La situazione. Torna alta l’attenzione in particolare al Pio Albergo Trivulzio, protagonista principale della triste vicenda delle morti in Rsa durante il lockdown. Secondo il bollettino dello scorso 17 ottobre sono presenti 7 positivi nel nucleo Piatti, lo stesso reparto dedicato alla riabilitazione da cui erano partiti i primi focolai nel mese di marzo.

trivulzio

Questa volta però i positivi sono stati trasferiti immediatamente in ospedale. ««La lezione è stata appresa – racconta il geriatra Luigi Bergamaschini, colui che sollevò il problema della mancanza di dispositivi nei giorni clou dell’emergenza -, i provvedimenti per ridurre il rischio Covid ora sono stati presi, con tutte le difficoltà e criticità che possono succedere. Almeno le grosse Rsa più di quello che hanno fatto non potevano fare. Queste strutture non vanno demonizzate. Anzi, le Rsa dovrebbero essere tutte aiutate, anche dall’esterno, per poter veramente diventare utili agli ospedali che in questo momento hanno difficoltà a prendere malati».

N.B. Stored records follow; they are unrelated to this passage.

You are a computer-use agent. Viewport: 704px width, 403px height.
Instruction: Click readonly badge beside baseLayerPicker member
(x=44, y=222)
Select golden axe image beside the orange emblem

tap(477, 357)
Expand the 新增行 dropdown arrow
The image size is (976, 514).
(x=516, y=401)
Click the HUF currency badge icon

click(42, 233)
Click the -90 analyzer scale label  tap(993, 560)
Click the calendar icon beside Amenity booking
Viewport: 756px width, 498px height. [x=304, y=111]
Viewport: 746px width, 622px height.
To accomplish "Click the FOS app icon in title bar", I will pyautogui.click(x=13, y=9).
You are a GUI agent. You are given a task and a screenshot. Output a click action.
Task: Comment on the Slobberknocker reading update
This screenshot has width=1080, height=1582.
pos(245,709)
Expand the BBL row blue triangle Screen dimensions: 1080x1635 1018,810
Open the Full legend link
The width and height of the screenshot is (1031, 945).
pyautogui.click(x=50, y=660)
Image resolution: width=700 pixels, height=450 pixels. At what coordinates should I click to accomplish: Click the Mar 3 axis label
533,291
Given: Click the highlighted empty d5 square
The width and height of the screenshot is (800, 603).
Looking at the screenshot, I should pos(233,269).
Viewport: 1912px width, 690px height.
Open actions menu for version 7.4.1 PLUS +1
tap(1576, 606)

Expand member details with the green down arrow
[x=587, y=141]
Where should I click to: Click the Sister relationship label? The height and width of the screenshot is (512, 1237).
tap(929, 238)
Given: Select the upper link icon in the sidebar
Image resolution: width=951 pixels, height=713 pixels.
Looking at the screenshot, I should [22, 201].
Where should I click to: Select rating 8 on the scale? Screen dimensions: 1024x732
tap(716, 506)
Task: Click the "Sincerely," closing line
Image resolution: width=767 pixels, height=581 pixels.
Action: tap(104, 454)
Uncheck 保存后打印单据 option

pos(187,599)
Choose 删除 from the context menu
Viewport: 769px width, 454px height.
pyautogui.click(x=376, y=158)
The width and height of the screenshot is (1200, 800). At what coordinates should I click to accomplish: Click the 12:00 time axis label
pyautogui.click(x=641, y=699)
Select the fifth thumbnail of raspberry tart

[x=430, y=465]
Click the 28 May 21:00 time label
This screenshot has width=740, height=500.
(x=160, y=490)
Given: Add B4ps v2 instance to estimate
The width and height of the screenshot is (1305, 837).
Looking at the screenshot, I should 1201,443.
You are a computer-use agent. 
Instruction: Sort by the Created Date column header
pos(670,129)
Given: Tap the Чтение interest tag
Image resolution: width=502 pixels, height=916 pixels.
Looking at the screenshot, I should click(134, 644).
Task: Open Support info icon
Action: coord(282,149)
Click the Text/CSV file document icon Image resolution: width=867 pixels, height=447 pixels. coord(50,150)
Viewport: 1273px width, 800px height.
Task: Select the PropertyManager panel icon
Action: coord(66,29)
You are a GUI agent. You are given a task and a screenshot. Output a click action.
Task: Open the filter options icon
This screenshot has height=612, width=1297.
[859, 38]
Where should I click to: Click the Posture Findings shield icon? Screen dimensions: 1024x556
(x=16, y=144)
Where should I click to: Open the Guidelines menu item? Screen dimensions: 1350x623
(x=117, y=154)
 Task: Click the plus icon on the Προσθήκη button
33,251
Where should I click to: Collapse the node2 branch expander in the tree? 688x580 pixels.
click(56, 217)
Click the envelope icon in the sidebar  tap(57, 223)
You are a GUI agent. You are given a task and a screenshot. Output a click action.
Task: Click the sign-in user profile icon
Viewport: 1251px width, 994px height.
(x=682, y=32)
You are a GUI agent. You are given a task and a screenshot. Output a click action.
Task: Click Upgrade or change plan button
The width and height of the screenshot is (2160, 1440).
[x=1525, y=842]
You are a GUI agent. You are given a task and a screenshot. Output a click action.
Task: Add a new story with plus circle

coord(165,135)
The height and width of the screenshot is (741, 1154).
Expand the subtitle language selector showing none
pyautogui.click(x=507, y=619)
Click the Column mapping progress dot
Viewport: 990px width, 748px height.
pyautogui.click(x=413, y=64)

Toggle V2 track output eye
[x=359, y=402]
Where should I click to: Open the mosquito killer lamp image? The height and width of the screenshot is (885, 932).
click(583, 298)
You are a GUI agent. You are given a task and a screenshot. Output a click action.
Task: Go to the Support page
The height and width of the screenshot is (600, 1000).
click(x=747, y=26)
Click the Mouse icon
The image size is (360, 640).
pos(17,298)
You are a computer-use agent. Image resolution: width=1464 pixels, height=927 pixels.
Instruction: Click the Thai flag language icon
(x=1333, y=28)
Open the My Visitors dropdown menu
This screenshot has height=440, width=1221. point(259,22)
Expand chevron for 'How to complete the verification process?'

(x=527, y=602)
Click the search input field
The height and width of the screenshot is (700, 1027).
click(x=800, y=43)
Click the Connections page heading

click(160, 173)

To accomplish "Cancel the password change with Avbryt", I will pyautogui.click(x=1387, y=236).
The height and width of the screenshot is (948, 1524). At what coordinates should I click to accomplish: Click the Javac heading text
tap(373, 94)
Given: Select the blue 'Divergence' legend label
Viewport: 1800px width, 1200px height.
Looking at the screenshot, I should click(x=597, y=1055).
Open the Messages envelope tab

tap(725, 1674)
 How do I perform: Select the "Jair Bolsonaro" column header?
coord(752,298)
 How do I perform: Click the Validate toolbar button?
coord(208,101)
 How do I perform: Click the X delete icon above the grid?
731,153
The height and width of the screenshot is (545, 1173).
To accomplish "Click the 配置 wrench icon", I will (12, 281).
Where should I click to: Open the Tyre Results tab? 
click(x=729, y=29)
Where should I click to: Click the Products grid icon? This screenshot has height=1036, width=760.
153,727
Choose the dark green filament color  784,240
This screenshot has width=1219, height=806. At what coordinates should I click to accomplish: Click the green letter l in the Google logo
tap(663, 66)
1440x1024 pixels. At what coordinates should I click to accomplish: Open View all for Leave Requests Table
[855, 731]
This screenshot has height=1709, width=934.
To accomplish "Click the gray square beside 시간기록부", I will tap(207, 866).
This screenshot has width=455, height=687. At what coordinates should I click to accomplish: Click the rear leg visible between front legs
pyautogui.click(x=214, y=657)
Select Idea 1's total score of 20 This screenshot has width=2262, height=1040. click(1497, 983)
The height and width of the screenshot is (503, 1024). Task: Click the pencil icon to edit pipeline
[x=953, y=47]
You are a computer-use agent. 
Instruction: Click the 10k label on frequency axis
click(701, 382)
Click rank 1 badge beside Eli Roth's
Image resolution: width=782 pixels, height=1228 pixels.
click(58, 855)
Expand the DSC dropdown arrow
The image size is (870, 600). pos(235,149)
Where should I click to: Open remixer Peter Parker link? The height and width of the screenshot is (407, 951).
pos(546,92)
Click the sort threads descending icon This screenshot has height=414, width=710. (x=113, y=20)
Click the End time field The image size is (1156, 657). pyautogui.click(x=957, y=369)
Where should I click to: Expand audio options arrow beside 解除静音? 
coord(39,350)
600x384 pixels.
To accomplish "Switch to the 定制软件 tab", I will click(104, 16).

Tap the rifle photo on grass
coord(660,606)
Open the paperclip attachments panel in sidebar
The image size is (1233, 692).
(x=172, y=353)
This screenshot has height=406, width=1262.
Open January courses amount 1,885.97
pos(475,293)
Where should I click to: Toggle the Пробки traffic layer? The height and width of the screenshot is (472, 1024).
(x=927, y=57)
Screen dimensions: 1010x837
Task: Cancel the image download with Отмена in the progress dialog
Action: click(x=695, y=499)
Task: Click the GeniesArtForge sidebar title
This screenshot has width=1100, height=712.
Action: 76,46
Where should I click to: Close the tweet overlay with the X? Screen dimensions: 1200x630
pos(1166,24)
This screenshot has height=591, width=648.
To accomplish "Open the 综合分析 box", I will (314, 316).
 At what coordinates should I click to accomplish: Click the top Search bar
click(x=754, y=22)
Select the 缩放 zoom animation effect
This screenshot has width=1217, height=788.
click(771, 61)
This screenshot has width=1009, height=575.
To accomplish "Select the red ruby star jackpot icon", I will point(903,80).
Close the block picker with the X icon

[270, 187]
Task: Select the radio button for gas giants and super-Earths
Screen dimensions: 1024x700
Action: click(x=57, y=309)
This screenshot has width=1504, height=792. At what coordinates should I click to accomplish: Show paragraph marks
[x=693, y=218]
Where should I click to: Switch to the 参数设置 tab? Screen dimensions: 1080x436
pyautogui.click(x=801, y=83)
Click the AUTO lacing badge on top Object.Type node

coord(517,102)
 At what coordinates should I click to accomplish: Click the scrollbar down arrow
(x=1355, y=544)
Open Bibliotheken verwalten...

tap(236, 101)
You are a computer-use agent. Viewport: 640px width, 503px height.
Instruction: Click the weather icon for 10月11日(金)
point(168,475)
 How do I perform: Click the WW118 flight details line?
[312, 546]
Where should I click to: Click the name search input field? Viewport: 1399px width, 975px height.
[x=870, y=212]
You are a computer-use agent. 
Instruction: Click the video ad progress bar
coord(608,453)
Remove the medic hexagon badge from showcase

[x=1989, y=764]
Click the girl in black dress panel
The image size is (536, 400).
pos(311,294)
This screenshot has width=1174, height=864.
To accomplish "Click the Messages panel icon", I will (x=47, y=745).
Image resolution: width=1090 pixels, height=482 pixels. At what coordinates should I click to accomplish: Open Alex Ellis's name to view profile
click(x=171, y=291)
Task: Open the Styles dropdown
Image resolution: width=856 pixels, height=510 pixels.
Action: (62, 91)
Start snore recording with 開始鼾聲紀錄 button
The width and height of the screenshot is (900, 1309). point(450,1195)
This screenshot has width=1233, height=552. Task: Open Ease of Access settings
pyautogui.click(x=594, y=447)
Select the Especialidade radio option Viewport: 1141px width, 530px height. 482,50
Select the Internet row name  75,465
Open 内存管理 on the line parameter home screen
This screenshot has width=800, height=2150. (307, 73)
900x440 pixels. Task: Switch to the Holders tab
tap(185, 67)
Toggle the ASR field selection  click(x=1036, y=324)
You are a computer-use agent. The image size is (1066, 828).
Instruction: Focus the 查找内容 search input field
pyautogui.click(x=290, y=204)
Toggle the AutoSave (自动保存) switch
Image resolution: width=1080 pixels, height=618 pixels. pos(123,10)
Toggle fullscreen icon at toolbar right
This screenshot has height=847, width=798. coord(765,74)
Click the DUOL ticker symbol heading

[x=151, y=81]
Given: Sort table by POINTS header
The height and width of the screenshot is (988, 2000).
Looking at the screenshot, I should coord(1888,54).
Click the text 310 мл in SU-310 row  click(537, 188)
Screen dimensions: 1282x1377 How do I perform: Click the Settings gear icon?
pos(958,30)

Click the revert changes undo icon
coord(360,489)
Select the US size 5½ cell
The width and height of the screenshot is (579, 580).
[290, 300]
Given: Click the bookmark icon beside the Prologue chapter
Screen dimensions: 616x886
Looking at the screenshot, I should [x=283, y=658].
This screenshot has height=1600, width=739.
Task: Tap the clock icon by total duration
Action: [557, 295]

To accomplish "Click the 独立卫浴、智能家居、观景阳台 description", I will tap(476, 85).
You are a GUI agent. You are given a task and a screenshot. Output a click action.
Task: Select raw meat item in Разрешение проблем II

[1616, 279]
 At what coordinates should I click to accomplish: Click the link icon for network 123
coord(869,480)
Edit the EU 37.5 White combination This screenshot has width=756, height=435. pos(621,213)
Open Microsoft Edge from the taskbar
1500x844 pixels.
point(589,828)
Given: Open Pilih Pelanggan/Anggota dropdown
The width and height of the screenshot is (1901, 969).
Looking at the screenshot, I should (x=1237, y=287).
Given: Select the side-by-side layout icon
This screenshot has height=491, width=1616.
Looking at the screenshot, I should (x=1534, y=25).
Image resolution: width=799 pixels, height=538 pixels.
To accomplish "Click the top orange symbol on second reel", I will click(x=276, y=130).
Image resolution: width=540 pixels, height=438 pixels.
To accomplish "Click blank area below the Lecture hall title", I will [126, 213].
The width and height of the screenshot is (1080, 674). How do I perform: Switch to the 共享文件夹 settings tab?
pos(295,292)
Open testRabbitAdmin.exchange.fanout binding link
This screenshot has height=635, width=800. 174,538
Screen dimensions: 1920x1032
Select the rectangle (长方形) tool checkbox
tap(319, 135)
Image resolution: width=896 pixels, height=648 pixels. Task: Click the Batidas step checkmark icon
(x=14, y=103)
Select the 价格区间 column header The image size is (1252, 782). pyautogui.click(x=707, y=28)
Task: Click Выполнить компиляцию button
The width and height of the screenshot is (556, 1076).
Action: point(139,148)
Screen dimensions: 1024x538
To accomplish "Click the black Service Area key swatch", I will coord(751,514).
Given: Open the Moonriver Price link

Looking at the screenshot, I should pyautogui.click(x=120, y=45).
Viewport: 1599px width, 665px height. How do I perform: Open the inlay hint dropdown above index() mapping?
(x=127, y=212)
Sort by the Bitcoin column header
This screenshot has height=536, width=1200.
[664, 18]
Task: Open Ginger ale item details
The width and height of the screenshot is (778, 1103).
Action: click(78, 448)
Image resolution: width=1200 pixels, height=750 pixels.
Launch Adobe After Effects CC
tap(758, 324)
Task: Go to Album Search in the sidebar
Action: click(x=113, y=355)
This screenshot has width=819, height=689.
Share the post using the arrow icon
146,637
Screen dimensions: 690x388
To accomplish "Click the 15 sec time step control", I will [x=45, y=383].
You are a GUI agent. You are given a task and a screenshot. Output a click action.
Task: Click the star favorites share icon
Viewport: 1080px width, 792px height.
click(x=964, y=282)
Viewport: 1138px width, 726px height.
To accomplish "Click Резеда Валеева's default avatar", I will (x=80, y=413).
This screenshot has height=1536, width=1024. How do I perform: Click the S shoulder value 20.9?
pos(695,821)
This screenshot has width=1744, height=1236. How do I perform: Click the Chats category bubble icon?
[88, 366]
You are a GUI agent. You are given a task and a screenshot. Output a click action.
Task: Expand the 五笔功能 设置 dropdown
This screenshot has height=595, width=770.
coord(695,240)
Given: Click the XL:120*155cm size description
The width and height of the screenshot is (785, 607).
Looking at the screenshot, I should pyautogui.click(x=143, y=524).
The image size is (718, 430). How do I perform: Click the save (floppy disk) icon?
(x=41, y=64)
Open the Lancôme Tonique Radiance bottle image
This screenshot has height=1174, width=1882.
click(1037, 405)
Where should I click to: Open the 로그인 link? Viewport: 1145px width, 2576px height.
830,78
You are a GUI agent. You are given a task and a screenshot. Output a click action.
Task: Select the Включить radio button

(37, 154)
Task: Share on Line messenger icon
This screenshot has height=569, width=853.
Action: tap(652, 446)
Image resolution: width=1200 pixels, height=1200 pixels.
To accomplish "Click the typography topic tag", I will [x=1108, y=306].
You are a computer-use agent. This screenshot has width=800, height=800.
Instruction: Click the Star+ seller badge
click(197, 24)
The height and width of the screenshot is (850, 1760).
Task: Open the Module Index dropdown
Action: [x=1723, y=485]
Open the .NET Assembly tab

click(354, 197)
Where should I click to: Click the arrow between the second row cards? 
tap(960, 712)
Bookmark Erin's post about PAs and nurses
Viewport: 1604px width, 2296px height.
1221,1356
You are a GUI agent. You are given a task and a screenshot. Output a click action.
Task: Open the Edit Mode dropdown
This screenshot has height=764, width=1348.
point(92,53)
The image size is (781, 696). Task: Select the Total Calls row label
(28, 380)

Le altre Rsa. Il timore di una nuova deriva della situazione epidemiologica non coinvolge solo il Pat, ma anche altre strutture del milanese. Tra queste anche la Rsa Famagosta di via Di Rudinì, dove i parenti degli ospiti dichiarano che il virus è già in circolazione, nonostante la dirigenza non voglia rilasciare dichiarazioni.